— READING PASSAGE —
Here’s something else Crooks and Liars loves to lie about. As noted at this CNN link, 80% of Republicans in Congress in 1964 voted for the bill, compared to just more than 60% of Democrats. To be specific:
153 of 244 Democrats in the House — 63% — voted for the Civil Rights bill
136 of 171 Republicans in the House — 80% — voted for the Civil Rights bill
Over in the Senate?
46 of 67 Democrats in the Senate — 63% — voted for the Civil Rights bill
27 of 33 Republicans in the Senate — 82% — voted for the Civil Rights bill
The real question, however — something Crooks and Liars always tries to brush under the rug — is why the Civil Rights bill of 1964 and the Voting Rights Act of 1965 were needed in the first place. The reason is blindingly simple.
The Republican Party passed the following laws to provide civil rights for the newly freed slaves almost a hundred years earlier — slavery the backbone of the political power of the Democratic Party, a party founded and yes, as evidenced to this day on sites like Crooks and Liars, still devoted, to its obsession with race. Those laws were:
- The Thirteenth Amendment ending slavery.

— EXERCISE GOAL —
Decide whether each statement agrees with the post on the 1964 Civil Rights vote, answering yes or no and quoting the deciding words: (a) In the House, 136 of 171 Republicans voted for the Civil Rights bill. (b) In the Senate, a larger share of Democrats than Republicans voted for the bill. (c) The Voting Rights Act mentioned in the post dates from 1964. The lines that follow have nothing to do with the text above.

— DATA SHOWN —
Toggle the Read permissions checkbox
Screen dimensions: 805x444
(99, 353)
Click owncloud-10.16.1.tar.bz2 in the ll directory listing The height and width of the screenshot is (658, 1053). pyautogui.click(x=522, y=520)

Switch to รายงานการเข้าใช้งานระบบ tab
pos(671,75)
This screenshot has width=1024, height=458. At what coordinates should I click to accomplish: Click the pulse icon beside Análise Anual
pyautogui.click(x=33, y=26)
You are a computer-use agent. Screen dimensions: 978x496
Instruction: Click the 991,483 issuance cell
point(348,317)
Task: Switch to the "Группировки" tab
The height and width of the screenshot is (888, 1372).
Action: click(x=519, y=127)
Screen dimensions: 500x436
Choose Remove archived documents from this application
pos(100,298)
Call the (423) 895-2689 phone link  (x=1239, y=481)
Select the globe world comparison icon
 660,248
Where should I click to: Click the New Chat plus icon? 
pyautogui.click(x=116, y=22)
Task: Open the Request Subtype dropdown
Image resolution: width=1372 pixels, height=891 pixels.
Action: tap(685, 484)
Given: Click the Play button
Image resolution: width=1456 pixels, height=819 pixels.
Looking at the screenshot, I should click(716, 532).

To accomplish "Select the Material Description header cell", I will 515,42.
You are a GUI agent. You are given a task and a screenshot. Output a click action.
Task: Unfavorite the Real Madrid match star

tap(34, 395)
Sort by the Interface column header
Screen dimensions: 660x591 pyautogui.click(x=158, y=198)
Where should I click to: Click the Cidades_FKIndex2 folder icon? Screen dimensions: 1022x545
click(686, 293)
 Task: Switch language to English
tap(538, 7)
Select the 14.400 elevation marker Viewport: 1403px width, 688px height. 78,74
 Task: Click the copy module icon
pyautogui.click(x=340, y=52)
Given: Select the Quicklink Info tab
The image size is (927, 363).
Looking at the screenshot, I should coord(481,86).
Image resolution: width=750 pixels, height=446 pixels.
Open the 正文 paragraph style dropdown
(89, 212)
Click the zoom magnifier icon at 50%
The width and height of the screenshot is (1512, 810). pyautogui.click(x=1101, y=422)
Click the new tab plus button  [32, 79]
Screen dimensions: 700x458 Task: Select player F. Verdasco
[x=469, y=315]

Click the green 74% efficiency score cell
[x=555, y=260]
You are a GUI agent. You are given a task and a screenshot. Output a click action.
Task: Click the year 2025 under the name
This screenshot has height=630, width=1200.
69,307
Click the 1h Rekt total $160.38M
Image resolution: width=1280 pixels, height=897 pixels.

— FINISHED TASK —
(a) Yes: "136 of 171 Republicans in the House — 80% — voted for the Civil Rights bill"
(b) No: "46 of 67 Democrats in the Senate — 63% — voted for the Civil Rights bill" and "27 of 33 Republicans in the Senate — 82% — voted for the Civil Rights bill"
(c) No: "the Voting Rights Act of 1965"